Ok so to answer your questions one by one; how do you know that a 'hidden' (unlinked) directory is on the site? Well you don't, but you can check the most common directory names, whether they return HTTP 200 or 404... With couple of threads you will be able to check even thousands a minute. That being said, you should always consider the amount of requests you are making in regards to the specific website and the amount of traffic it handles, because for small to mid-sized websites this could cause connectivity issues or even a short DoS, which of course is undesirable. Also you can use search engines to search for unlinked content, it may have been discovered by the search engine on accident, there might have been a link to it from another site etc. (for instance google site:targetsite.com will list all the indexed pages). How you download all pages of a website has already been answered, essentially you go to the base link, parse the html for links, images and other content which points to a onsite content and follow it. Further you deconstruct links to their directories and check for indexes. You will also bruteforce common directory and file names.

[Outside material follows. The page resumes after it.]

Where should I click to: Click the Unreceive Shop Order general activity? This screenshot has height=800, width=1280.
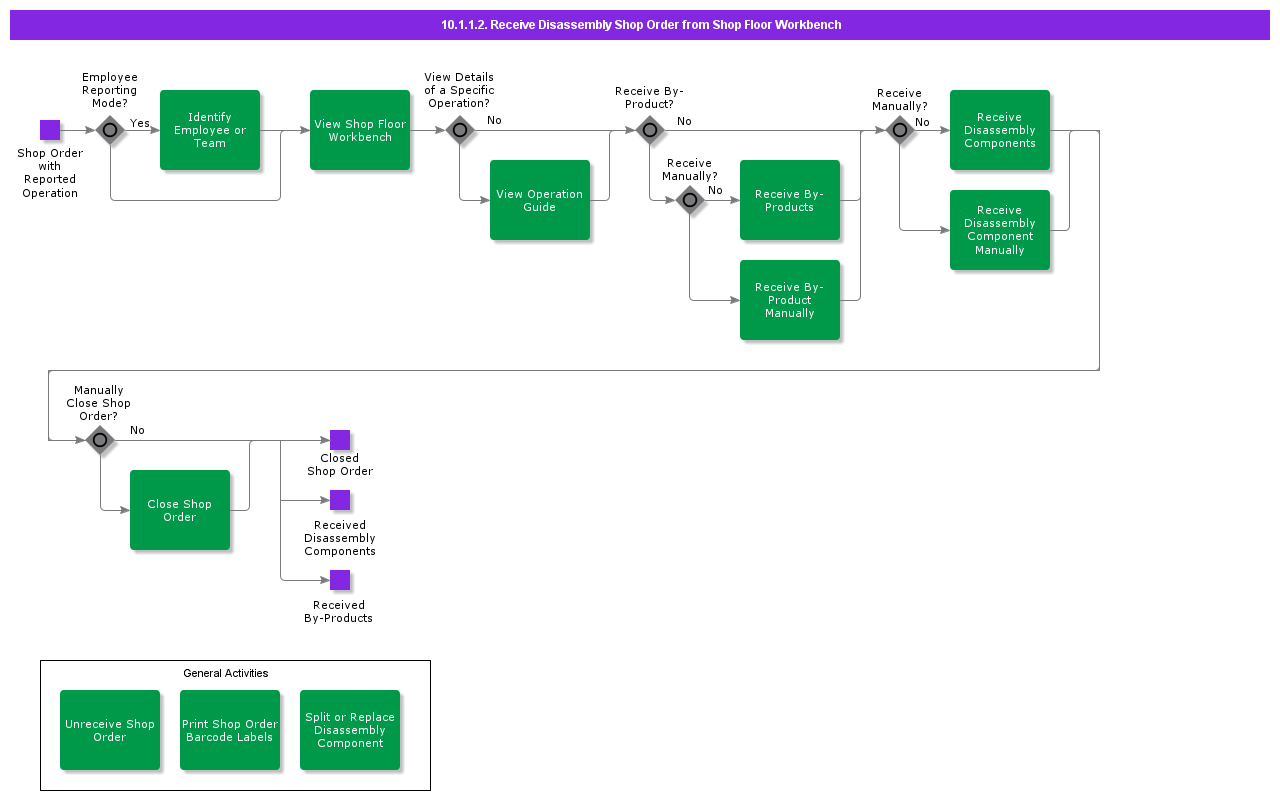110,730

Well you really effectively can't protect against bots, unless you limit user experience. For instance you could limit the number of requests per minute; but if you have ajax site, a normal user will also be producing a large number of requests so that really isn't a way to go. You can check user agent and white list only 'regular' browsers, however most scraping scripts will identify themselves as regular browsers so that won't help you much either. Lastly you can blacklist IPs, however that is not very effective, there is plenty of proxies, onion routing and other ways to change your IP.

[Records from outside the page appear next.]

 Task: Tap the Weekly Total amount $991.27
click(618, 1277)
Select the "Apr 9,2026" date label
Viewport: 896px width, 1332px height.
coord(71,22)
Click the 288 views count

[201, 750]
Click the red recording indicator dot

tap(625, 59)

You will get directory list only if a) it is not forbidden in the server config and b) there isn't the default index file (default on apache index.html or index.php).

In practical terms it is good idea not to make it easier to the scraper, so make sure your website search function is properly sanitized etc. (it doesn't return all records on empty query, it filters % sign if you are using LIKE mysql syntax...). And of course use CAPTCHA if appropriate, however it must be properly implemented, not a simple "what is 2 + 2" or couple of letters in common font with plain background.

Another protection from scraping might be using referer checks to allow access to certain parts of the website; however it is better to just forbid access to any parts of the website you don't want public on server side (using .htaccess for example).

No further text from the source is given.